● **How to complete this task**:
Print nothing but the lines below starting at the line that holds "The width and height of the screenshot is (1150, 585)." and ending at the line that holds "has width=957, height=475.", including both, each exactly as written.

═════ The data ═════

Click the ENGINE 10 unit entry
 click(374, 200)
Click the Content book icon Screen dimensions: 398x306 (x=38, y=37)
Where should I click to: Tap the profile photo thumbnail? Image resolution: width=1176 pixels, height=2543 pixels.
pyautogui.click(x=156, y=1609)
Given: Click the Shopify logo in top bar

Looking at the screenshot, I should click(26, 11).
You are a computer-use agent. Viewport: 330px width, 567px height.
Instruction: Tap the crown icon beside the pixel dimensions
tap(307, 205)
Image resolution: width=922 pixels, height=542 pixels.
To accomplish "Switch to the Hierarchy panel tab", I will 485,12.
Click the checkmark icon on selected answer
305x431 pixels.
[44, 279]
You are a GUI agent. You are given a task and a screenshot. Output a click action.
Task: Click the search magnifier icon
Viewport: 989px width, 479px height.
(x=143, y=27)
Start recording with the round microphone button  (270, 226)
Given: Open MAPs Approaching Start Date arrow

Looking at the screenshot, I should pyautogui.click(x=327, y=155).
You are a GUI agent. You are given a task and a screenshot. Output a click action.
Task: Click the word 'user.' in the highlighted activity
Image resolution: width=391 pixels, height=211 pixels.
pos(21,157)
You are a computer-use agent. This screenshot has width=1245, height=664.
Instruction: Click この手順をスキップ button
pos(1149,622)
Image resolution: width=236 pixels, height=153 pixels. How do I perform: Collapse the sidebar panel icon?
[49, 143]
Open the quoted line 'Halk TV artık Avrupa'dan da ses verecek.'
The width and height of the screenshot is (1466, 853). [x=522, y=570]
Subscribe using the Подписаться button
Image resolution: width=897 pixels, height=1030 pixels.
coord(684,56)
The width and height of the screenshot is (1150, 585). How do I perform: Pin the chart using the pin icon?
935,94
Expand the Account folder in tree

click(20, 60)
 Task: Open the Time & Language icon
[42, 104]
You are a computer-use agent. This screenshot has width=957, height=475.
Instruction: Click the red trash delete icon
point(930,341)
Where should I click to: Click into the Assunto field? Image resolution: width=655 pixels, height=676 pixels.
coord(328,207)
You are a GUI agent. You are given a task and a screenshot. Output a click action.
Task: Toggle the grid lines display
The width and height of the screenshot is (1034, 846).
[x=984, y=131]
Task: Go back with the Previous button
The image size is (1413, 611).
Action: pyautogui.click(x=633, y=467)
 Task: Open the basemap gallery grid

═════

● **Answer to this exercise**:
The width and height of the screenshot is (1150, 585). How do I perform: Pin the chart using the pin icon?
935,94
Expand the Account folder in tree

click(20, 60)
 Task: Open the Time & Language icon
[42, 104]
You are a computer-use agent. This screenshot has width=957, height=475.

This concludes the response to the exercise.